Saturday, July 20, 2013
From the moment Skittles was mentioned, it was enlisted by the public to become the symbol for Trayvon and all those who feel like Trayvons. It's become the symbol for youth and social injustice.
Skittles has a huge presence in social media: some 25 million on Facebook and 100,000 on Twitter.
They had an active engagement with their followers, everyday, even holidays, supplying some clever quip or oddity of interest to kids and Skittle lovers. Currently, they dominate the confectionary market among young kids and teens as the most popular candy.
But since the verdict, Skittles have gone silent on social media.
That's the day Zimmerman was acquitted.
The Skittles thing started with the Sanford Florida police office. Skittles were sent as a public statement of the police's slow response in arresting Zimmerman. They were sent as a symbol of protest.
Activists have since adopted the confection as a symbol of racial injustice among youth and the circumstances surrounding Trayvon's death. Skittles have also been bought in bulk and sold as a means to fundraise for the Martin family and used for other Trayvon initiatives.
Now Skittles is caught in the middle of a very difficult situation. To say anything on social media regardless of how innocent or clever or innocuous, could be misconstrued by their huge following.
Skittles is caught in a Catch 22.
There is a great lesson here about social media's power. Personally, I predict, on any level, on every level, social media will be proven eventually to be a very dangerous outlet. Not just for huge brands like Skittles, but for everyone...from the biggest to the smallest contributor.
I have always felt Social media is a bad idea.
No matter how good intentioned one might be by joining in the circle, no matter how much fun it might seem, no matter how it may seem to establish repoire, begin a relationship with or promote dialogue with a brand, you run the very big risk of things going awry aka Skittles.
Social media is real time fast--too fast for its own good. Once the drums are beating they're hard to stop.
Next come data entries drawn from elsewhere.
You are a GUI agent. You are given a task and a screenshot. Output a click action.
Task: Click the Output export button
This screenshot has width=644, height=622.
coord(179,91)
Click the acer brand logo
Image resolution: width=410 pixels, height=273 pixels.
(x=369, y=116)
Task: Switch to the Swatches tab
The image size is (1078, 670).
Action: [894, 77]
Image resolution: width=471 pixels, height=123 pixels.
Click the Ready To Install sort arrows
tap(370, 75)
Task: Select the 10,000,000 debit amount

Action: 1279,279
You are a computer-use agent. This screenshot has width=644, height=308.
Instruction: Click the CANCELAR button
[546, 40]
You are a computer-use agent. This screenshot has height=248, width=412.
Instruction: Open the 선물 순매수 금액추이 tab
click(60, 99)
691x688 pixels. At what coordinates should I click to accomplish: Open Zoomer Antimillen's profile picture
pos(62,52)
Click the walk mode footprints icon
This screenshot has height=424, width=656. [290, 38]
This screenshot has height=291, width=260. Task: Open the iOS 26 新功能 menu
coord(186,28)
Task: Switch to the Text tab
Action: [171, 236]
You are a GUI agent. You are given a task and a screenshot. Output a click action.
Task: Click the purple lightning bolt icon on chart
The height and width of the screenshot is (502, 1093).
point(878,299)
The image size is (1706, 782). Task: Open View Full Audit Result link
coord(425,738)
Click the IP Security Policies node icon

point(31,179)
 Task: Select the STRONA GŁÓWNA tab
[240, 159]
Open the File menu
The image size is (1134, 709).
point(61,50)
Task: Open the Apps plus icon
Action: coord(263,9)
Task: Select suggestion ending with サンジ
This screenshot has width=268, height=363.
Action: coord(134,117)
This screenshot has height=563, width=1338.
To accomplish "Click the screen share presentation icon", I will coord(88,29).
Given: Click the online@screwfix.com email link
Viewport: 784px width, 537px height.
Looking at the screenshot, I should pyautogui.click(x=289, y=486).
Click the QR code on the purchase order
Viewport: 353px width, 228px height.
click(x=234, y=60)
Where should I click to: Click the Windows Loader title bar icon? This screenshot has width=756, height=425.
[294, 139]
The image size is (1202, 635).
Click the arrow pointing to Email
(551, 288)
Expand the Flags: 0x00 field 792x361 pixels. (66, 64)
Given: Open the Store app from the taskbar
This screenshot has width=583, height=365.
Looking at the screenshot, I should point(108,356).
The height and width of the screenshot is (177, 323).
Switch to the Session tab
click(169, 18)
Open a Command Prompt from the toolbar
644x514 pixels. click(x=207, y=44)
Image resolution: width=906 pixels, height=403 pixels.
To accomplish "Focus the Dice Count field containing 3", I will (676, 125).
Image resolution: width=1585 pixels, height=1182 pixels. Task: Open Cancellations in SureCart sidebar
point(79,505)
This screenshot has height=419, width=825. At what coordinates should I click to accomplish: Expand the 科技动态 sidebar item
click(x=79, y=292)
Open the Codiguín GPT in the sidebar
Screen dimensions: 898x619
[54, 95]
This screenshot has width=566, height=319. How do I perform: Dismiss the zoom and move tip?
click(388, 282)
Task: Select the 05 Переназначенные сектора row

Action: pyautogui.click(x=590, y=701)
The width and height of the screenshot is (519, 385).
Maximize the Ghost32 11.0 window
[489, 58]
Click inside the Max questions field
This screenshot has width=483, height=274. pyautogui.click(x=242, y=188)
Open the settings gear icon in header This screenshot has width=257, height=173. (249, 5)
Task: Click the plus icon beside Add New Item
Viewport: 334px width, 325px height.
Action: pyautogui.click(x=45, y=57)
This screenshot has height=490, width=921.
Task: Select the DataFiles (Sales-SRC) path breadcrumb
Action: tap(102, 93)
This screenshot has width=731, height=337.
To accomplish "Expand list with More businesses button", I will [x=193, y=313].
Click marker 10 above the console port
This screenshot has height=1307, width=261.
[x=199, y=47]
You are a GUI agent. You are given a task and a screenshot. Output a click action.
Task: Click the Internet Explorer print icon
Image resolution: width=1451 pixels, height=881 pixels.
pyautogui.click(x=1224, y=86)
Social media can turn into a witch hunt.
If followers get it into their heads to go after you, to use you in whatever form, you are powerless to stop it. And like most situations that are crowd sourcing, it is fickle, hungry, constantly circling looking for its next victim and lives on the edge of mass hysteria.
Facebook and Twitter are immediate and swift to judge. Facebook and Twitter expose you by your own choosing and can be devastating if you are on the receiving end of opposing opinions. Facebook and Twitter allow comments and judgments to build instantly. Let's be honest, for the most part, they are a simplistic public gossip forum on a large scale. And the bigger they become, the more powerful they are.
This is not meant to be a comment about the Trayvon Martin outcome.
This is meant as a cautionary example and case history for what can happen to a massively popular brand. A brand whose content was carefully crafted, managed by corporate strategy with full corporate oversight and became a hugely followed success on social media. This is the risk every brand/person takes when you jump in a public pool and allow your position to become fodder on an open forum. You leave yourself vulnerable to being silenced by the very successful social presence you created.
I am sure this blindsided Skittles. And I am sure they are trying to figure out strategic next steps to maximize the brand and minimize the damage. And I am sure there are huge costs, and not all financial, that Skittles never figured they would have to factor into their planning. It will be interesting to see how Skittles moves forward from here. Who would ever have imagined this fun, innocent brand would be co-opted into as big an emotional symbol it has become. It has gone viral in such a completely unforeseeable way, that it has silenced the brand on social media.